Edit the stretch from the line containing "The height and width of the screenshot is (450, 800)." through the end of the rows so that "export" is replaced by "save", keeping all else unchanged. Give those lines again.

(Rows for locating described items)
--------

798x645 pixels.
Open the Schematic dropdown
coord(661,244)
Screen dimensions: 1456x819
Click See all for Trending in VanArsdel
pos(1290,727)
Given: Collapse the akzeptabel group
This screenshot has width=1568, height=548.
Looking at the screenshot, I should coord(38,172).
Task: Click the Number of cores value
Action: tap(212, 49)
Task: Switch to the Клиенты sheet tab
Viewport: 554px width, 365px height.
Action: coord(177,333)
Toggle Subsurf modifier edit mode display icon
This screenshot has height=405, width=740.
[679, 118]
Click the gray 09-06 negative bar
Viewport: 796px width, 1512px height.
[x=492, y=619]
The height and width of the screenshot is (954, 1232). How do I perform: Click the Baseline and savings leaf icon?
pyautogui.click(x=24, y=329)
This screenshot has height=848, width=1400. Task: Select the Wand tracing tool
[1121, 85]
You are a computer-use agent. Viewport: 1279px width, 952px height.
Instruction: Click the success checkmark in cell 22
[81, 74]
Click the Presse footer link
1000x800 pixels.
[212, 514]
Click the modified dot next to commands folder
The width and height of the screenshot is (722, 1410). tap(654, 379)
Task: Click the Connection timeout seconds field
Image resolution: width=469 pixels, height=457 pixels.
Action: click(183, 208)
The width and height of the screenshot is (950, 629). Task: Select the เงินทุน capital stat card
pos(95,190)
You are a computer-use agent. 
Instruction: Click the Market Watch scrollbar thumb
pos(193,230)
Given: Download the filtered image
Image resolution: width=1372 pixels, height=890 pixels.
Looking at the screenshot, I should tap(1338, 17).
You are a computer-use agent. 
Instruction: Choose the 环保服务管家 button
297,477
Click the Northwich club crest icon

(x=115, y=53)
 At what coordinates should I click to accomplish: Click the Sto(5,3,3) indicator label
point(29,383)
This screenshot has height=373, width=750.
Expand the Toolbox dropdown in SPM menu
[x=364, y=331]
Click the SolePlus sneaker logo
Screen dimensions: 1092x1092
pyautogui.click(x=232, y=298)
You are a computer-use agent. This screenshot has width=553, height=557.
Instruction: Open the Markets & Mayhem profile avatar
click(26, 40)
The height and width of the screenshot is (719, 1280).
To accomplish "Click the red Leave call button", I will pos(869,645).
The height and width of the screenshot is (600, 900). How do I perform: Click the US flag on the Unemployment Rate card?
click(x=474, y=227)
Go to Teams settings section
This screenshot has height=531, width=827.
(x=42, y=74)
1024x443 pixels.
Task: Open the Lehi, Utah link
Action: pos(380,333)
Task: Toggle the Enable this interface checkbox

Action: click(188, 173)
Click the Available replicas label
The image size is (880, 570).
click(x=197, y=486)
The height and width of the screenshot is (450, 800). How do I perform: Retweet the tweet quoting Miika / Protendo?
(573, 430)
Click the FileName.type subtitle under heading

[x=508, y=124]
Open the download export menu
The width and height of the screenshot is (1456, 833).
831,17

--------

ANSWER TO THE PROBLEM:
The height and width of the screenshot is (450, 800). How do I perform: Retweet the tweet quoting Miika / Protendo?
(573, 430)
Click the FileName.type subtitle under heading

[x=508, y=124]
Open the download save menu
The width and height of the screenshot is (1456, 833).
831,17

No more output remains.